#### [YOUR OBJECTIVE]
Can you transcribe the data below from its first line through the line holding "(x=765, y=507)", with both of those lines included?

#### [THE DATA]
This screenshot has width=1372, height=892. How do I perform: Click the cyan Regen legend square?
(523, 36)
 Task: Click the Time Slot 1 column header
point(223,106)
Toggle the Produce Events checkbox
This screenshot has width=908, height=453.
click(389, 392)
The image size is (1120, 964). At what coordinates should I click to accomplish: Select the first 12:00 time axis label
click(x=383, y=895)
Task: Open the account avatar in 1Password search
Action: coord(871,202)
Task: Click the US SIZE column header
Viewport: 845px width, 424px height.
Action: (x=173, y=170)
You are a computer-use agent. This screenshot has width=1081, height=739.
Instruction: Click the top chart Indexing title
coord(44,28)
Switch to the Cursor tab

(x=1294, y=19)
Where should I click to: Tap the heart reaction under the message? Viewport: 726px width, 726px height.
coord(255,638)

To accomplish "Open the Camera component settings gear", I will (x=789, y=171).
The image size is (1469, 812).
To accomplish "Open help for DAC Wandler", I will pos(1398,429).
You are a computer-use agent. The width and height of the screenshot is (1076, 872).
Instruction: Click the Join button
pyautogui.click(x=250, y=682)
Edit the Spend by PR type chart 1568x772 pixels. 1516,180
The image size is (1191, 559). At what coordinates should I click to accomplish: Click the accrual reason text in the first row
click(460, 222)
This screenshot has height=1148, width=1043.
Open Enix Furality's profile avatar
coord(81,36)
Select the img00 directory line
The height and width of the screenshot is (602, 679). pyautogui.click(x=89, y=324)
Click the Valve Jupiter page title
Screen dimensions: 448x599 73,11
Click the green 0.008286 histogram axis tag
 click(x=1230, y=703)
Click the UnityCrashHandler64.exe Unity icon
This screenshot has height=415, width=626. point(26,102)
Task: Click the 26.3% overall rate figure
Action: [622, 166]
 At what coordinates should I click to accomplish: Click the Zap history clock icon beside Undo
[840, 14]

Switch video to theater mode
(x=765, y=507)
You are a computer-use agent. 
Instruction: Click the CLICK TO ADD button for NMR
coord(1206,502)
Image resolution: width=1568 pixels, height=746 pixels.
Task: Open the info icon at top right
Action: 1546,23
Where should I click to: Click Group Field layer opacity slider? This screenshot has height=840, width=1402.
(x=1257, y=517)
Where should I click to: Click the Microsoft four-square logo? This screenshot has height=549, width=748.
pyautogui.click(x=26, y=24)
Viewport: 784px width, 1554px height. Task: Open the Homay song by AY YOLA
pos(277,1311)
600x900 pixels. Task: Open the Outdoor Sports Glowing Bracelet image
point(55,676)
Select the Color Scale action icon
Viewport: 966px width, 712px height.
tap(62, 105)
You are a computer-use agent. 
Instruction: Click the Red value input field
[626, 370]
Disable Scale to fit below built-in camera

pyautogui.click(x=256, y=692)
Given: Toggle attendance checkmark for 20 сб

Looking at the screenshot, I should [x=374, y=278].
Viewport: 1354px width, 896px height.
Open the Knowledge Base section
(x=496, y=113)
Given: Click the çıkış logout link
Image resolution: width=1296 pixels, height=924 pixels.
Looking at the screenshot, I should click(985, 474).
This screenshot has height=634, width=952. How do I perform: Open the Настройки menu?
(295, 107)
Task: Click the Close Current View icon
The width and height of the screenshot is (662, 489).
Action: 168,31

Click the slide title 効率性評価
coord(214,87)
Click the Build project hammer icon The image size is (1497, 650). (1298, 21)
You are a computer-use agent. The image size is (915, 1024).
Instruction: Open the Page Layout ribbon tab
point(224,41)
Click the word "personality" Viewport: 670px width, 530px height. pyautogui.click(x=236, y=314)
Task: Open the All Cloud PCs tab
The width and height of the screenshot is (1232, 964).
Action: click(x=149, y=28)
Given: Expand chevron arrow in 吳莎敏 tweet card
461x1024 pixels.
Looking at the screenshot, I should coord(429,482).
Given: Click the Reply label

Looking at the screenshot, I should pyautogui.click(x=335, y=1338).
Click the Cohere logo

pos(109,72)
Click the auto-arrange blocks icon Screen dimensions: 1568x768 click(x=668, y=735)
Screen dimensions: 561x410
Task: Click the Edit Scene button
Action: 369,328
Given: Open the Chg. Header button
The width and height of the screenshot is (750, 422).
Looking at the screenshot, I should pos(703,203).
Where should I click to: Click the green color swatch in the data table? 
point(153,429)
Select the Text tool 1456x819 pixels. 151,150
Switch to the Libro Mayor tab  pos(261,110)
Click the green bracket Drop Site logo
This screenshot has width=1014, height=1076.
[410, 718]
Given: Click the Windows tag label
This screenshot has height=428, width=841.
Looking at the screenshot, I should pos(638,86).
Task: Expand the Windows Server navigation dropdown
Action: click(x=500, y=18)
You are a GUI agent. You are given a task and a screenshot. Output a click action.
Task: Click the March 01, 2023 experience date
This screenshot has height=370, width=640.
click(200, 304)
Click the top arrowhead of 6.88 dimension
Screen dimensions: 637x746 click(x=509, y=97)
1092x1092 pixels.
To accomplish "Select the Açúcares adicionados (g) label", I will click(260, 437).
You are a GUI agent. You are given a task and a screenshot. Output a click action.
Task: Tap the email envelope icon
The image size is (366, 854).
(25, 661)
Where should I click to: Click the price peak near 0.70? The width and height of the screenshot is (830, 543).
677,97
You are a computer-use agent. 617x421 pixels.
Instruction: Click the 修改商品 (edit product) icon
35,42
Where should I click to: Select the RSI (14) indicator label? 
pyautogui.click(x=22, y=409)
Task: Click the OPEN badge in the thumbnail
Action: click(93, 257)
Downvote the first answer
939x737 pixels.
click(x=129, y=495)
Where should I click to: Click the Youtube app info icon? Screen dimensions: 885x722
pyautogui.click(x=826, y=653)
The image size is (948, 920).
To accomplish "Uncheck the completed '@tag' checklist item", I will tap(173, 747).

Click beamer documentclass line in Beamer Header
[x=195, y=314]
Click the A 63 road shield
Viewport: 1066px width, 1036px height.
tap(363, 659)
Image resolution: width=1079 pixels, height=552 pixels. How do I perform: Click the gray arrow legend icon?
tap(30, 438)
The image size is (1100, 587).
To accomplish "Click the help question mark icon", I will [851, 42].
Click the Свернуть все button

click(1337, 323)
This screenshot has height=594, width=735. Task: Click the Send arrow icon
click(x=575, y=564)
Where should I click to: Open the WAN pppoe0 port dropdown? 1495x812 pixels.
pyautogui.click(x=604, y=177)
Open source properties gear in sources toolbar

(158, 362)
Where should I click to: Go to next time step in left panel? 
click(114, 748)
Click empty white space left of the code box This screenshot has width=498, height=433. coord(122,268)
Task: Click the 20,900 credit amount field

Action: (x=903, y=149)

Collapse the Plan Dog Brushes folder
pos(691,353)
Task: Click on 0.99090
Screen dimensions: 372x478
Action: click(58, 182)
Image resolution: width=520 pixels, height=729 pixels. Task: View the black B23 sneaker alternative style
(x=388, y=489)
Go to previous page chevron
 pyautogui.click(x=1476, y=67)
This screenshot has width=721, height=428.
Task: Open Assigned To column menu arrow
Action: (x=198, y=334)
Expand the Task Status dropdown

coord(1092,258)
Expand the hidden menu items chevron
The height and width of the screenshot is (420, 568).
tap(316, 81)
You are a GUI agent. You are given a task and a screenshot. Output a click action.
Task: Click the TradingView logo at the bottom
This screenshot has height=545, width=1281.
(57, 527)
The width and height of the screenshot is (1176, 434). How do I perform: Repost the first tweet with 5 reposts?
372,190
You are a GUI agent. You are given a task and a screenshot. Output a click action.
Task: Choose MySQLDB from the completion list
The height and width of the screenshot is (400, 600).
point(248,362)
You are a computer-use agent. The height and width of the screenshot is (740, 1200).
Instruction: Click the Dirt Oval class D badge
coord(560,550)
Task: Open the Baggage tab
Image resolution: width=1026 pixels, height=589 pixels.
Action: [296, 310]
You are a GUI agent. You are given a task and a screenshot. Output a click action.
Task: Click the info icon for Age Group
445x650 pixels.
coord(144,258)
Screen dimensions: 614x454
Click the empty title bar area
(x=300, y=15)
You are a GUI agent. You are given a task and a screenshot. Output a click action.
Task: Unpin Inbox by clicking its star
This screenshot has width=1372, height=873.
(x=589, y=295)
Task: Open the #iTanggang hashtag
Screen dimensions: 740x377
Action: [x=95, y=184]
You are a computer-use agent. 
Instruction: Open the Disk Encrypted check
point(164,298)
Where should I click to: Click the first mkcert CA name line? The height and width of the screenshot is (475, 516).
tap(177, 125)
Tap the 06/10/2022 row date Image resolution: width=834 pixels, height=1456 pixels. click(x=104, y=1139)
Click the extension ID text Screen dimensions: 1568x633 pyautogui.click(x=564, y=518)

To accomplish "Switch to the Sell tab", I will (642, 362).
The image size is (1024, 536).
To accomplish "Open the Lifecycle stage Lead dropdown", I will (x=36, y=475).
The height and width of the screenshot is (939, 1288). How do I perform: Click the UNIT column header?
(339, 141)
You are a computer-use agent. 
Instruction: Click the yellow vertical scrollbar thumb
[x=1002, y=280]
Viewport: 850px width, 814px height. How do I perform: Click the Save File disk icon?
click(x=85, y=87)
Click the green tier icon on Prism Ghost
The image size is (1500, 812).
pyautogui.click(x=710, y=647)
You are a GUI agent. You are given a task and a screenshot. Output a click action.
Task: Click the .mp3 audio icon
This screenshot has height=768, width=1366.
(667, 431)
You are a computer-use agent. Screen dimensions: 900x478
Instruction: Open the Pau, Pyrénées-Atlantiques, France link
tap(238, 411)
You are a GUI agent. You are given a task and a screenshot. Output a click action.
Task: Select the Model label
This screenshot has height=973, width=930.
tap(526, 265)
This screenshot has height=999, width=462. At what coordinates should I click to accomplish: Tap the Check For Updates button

#### [REPLY]
This screenshot has width=1372, height=892. How do I perform: Click the cyan Regen legend square?
(523, 36)
 Task: Click the Time Slot 1 column header
point(223,106)
Toggle the Produce Events checkbox
This screenshot has width=908, height=453.
click(389, 392)
The image size is (1120, 964). At what coordinates should I click to accomplish: Select the first 12:00 time axis label
click(x=383, y=895)
Task: Open the account avatar in 1Password search
Action: coord(871,202)
Task: Click the US SIZE column header
Viewport: 845px width, 424px height.
Action: (x=173, y=170)
You are a computer-use agent. This screenshot has width=1081, height=739.
Instruction: Click the top chart Indexing title
coord(44,28)
Switch to the Cursor tab

(x=1294, y=19)
Where should I click to: Tap the heart reaction under the message? Viewport: 726px width, 726px height.
coord(255,638)

To accomplish "Open the Camera component settings gear", I will (x=789, y=171).
The image size is (1469, 812).
To accomplish "Open help for DAC Wandler", I will pos(1398,429).
You are a computer-use agent. The width and height of the screenshot is (1076, 872).
Instruction: Click the Join button
pyautogui.click(x=250, y=682)
Edit the Spend by PR type chart 1568x772 pixels. 1516,180
The image size is (1191, 559). At what coordinates should I click to accomplish: Click the accrual reason text in the first row
click(460, 222)
This screenshot has height=1148, width=1043.
Open Enix Furality's profile avatar
coord(81,36)
Select the img00 directory line
The height and width of the screenshot is (602, 679). pyautogui.click(x=89, y=324)
Click the Valve Jupiter page title
Screen dimensions: 448x599 73,11
Click the green 0.008286 histogram axis tag
 click(x=1230, y=703)
Click the UnityCrashHandler64.exe Unity icon
This screenshot has height=415, width=626. point(26,102)
Task: Click the 26.3% overall rate figure
Action: [622, 166]
 At what coordinates should I click to accomplish: Click the Zap history clock icon beside Undo
[840, 14]

Switch video to theater mode
(x=765, y=507)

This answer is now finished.